Yes, very much was poking fun at the Gentoo comment. Mark summed up my sentiments to a tee. I mean how can I insult anyone for recommending the distro I use and cherish?
Gentoo is rough to install and generally rough to use since all of its proprietary utilities are command line...not for the timid and not for the user trying to stray from the defacto Windows world.

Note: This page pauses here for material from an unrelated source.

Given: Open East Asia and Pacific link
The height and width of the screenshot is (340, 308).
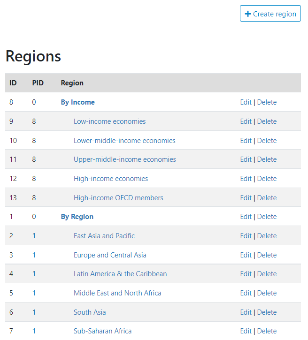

Eagle, like Mark stated above, using Linux on a steady basis and spending the time to fix your problems will wean you off Windows slowly but surely. I myself fell in love with the Linux environment. The crispness and control of Linux. That was my saving grace. I got bored of the same look, the same feel, and the same problems. The same level of control, the same proprietary, licensed to hell programs and utlitlities, the countless amounts of hotfixes, bugs, holes, and security issues. Conscequently I was playing around with VMWare and installed Windows again. I took about an hour turning off services, removing files and setting up the OS to be secure and ready for installation of my programs. I realized then how better of I am in Linux land...it was like I could see clearly...an epiphany of sorts I guess you could call it.
I began on Suse and dumped it within hours. It painted a poor picture of Linux, watered down, sluggish, and bloated. I moved to Mandrake and was very impressed. It did have the odd crashes here and there, the odd glitch but mostly I broke it. Repeatedly I kept breaking it and reinstalling it. Over and over I would monkey with it enough to cause some problem that, using my Windows mentality, I thought needed a reformat.
At this point I was still dependant on Windows...moving back and forth. I then moved to FC2 and was really impressed. Small memory footstamp but had issues with my CD-ROM. My friend had just gotten Gentoo working after days of trying and showed me how fast it was.
I was mesmerized by also afraid. I had seen what the install was like and understood nothing of what: cp arch/i386/boot/bzImage /boot/kernel-2.6.7-gentoo-r14 meant. Let me tell you how hard it is setting something up when you dont even know what the command you are entering does, but I learnt. And after a while I started to piece together things. Compiling the kernel, where your personal settings are located, what a period before a fall means, whats stored in /etc, and what a vanilla source is. Small nuances and common Linux terminology followed.
It took me 4 attempts to get Gentoo up and running. Now I can do it blindfolded. It all comes with time, the length of time it takes is solely on to you.
My advice is as follows:
- Stick to it. Like Mark said, keep at it. Dont buckle and run back to Windows, stay and try to fix it...google is going to be your best friend.
- Subscribe to your distros forums. They are a goldmine of information and technical help.
- Search and find all your Linux equivilant programs. Replacement of Windows applications isnt that hard and you really come to appreciate what these people do for you without a monentary reward.
- Just keep at it and try them all. If you are short on bandwidth or slow on speed, then really give Fedora Core and Ubunto a shot. But if you have fast line, then download them all. Try Mandrake, hell try Suse. Linux is about choice and thats something a Windows user knows nothing about. What might be right for me, might not be right for you. So try them all.